Just days after becoming a publicly traded company, tokenization firm Securitize is already looking ahead to its next phase of growth.

CEO Carlos Domingo says the company plans to use approximately $400 million in cash raised through its public listing to pursue acquisitions that expand its institutional platform, signaling that Securitize sees itself becoming far more than a tokenization provider. Instead of buying rival tokenization companies, the firm is looking for businesses that complement its existing infrastructure and help build a more complete ecosystem for digital securities.

The strategy comes as competition to modernize global capital markets accelerates and tokenized stocks emerge as one of the industry's biggest opportunities.

Building More Than a Tokenization Platform

Speaking after the company's NYSE debut, Domingo said Securitize is interested in acquiring businesses that add new capabilities rather than simply increasing market share.

"We're looking at complementary businesses," Domingo explained, noting that competing tokenization firms generally don't possess technology Securitize doesn't already have. Instead, acquisitions will focus on expanding services around institutional digital assets and regulated securities.

The move follows one of the year's most closely watched crypto-related public listings. Securitize completed its merger with a Cantor Fitzgerald-backed SPAC, raising roughly $400 million while giving the company one of the largest cash reserves in the tokenization industry.

The Race to Tokenize Equities Is Heating Up

The acquisition strategy arrives as traditional financial institutions increasingly embrace blockchain infrastructure.

Earlier this year, the New York Stock Exchange announced Securitize as its first digital transfer agent for the exchange's upcoming tokenized securities platform. Under the partnership, Securitize will help develop the infrastructure needed to issue blockchain-native stocks and ETFs while supporting on-chain settlement for regulated securities.

The broader vision extends well beyond today's equity markets. NYSE parent Intercontinental Exchange is building a digital trading platform designed for 24/7 trading, instant settlement and stablecoin-based funding, reflecting a growing belief that blockchain technology can modernize the decades-old infrastructure behind global capital markets.

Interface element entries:
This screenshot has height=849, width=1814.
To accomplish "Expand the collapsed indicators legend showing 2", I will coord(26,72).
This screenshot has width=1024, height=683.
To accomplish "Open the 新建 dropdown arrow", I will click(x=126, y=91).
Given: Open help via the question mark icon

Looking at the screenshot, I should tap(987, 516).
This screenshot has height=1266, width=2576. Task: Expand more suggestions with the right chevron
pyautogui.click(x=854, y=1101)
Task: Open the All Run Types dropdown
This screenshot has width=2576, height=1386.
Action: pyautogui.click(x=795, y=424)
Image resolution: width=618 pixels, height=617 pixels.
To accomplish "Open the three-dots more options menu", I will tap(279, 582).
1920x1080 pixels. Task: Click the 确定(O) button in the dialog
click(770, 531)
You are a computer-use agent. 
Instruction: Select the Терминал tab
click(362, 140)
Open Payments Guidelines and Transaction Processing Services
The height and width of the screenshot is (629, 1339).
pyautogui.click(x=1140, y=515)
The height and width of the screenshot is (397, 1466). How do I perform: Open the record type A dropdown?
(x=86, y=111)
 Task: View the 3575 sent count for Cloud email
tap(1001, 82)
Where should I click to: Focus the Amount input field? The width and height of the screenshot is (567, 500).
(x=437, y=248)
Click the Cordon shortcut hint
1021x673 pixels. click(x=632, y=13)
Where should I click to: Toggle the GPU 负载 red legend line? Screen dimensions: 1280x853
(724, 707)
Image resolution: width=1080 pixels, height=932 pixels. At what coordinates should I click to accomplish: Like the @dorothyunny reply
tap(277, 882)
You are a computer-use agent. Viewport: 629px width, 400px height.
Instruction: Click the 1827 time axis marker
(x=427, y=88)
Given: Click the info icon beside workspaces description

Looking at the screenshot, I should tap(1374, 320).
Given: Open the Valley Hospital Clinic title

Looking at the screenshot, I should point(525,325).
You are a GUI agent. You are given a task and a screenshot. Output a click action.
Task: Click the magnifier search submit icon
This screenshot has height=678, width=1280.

# PROBLEMS TO SOLVE
(1) According to the article on Securitize, what role did the New York Stock Exchange announce for Securitize earlier this year?
(2) Proceed with the article on Securitize, picking up right after its last sentence.
These entries have no connection to the article on Securitize.

# ANSWERS FOR THE TASKS
(1) Securitize was named the exchange's first digital transfer agent for its upcoming tokenized securities platform.

(2)
Other major financial players, including Nasdaq, are pursuing similar initiatives, suggesting tokenized securities are moving from experimentation toward mainstream financial infrastructure.

Why Stocks Could Become Tokenization's Biggest Market

While tokenized Treasury funds and private credit have driven much of the industry's early growth, Domingo believes public equities represent a significantly larger opportunity.

He argues that if just 2% of the estimated $140 trillion global equity market ultimately moves on-chain, it would create a multi-trillion-dollar tokenized asset class—far exceeding today's tokenized real-world asset market.

That conviction is helping shape Securitize's long-term strategy as it expands beyond issuance into broader financial infrastructure.

The company has already established itself as one of the largest players in the sector, working with institutions including BlackRock, Apollo, KKR and VanEck while supporting billions of dollars in tokenized assets.

From Startup to Infrastructure Company

Rather than positioning itself as another crypto company, Securitize increasingly resembles an infrastructure provider for traditional finance.

Its NYSE listing, partnership with one of the world's largest exchanges, and growing acquisition budget all point toward the same objective: becoming the technology layer that enables regulated securities to move seamlessly onto blockchain networks.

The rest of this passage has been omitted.